Any measure \(\nu \) in \({\mathcal {L}}(\boxplus )\) is unimodal.

Proof

We note first that for any probability measure \(\mu \) on \({\mathbb {R}}\) and any constant \(a\) in \({\mathbb {R}}\), the free convolution \(\mu \boxplus \delta _a\) is the translation of \(\mu \) by the constant \(a\), and hence \(\mu \) is unimodal, if and only if \(\mu \boxplus \delta _a\) is unimodal for some (and hence all) \(a\) in \({\mathbb {R}}\). For \(\boxplus \)-infinitely divisible measures, this means that the measure with free generating pair \((\gamma ,\sigma )\) (cf. (10)) is unimodal, if and only if the measure with free generating pair \((\gamma +a,\sigma )\) is unimodal for some (and hence all) \(a\) in \({\mathbb {R}}\). In other words, unimodality depends only on the measure \(\sigma \) appearing in the free generating pair.

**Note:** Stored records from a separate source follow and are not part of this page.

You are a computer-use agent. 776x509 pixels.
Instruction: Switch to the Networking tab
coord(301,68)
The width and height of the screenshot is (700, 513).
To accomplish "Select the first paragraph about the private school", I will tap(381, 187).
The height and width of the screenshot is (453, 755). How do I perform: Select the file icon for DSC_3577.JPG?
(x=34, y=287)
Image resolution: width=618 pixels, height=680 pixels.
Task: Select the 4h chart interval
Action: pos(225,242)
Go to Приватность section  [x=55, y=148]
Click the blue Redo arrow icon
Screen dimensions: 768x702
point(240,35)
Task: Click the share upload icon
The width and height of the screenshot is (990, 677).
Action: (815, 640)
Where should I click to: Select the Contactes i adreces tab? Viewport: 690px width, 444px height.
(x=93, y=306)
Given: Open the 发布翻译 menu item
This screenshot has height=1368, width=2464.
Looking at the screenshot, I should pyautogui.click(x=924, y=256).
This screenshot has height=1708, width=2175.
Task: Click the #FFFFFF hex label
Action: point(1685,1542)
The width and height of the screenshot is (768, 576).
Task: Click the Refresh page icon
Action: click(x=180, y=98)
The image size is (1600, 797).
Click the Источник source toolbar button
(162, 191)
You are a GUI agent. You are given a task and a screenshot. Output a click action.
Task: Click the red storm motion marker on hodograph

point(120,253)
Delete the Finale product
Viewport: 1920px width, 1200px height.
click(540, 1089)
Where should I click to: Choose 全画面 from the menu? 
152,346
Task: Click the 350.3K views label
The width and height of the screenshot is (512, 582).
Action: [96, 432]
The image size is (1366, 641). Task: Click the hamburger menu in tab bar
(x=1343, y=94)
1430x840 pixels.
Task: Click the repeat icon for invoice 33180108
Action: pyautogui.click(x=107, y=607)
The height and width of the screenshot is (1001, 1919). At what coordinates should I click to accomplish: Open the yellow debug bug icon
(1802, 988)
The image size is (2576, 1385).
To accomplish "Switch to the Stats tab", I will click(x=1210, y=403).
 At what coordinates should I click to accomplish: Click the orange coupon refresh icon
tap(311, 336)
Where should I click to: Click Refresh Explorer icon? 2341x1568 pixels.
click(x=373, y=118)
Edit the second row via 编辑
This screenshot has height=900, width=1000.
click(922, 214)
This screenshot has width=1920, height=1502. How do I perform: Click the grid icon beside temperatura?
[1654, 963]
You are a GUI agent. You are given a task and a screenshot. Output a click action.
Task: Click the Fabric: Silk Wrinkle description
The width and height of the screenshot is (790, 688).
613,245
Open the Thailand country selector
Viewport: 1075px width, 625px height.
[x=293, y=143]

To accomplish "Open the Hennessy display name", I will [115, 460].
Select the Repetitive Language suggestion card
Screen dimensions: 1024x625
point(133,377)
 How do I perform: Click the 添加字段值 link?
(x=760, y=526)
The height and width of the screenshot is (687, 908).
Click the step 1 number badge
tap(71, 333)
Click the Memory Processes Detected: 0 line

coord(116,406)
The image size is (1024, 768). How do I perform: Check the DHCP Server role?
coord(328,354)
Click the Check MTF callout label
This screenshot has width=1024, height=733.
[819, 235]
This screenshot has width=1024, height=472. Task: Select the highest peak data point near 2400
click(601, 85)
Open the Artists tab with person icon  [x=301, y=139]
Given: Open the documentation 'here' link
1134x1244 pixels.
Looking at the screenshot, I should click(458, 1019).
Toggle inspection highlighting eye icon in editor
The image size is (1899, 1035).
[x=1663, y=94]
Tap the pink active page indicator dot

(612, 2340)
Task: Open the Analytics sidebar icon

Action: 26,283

Now let \(\nu \) be a measure from \({\mathcal {L}}(\boxplus )\) with free characteristic triplet \((a,\frac{k(t)}{|t|}\, \mathrm{d}t,\eta )\), where \(a\ge 0, \eta \in {\mathbb {R}}\) and \(k:{\mathbb {R}}\setminus \{0\}\rightarrow [0,\infty )\) is a function as in (13). According to the discussion above, it suffices then to show that the measure \(\nu ^0\) with free generating pair \((0,a\delta _0+\frac{|t|k(t)}{1+t^2}\, \mathrm{d}t)\) is unimodal (cf. (6)). By application of Lemma 6, we may choose a sequence \((k_n)\) of positive functions, satisfying (a)–(c) in Sect. 3, such that

$$\begin{aligned} \frac{|t|k_n(t)}{1+t^2}\, \mathrm{d}t\overset{\mathrm{w}}{\longrightarrow } a\delta _0+\frac{|t|k(t)}{1+t^2}\, \mathrm{d}t \quad \text { as }n\rightarrow \infty . \end{aligned}$$

(33)

For such \(n\), it follows then from Proposition 2 and (6) that the measure \(\nu _n^0\) with free generating pair \((0,\frac{|t|k_n(t)}{1+t^2}\, \mathrm{d}t)\) is unimodal. From (33) and the free version of Gnedenko’s Theorem (cf. (12)), it follows that \(\nu _n^0\overset{\mathrm{w}}{\rightarrow }\nu ^0\) as \(n\rightarrow \infty \), and hence (16) implies that \(\nu ^0\) is unimodal, as desired. \(\square \)

Remark 2

A non-degenerate classically selfdecomposable probability measure is absolutely continuous with respect to Lebesgue measure (see [14, Theorem 27.13]). In the free case, it was proved by Sakuma (see [16]) that non-degenerate freely selfdecomposable measures have no atoms. By definition (see formula 2), a unimodal measure does not have a continuous singular part, and via Theorem 1, we may thus conclude that also freely selfdecomposable measures are absolutely continuous with respect to the Lebesgue measure, unless they are degenerate. Moreover, from Huang’s density formula [11, Theorem 3.10(6)], which is a strengthened version of our Corollary 1, one can show that the density function of a freely selfdecomposable measure is continuous on \({\mathbb {R}}\). By contrast, the density of a classical selfdecomposable measure may have a single point of discontinuity (see [14, Theorem 28.4]).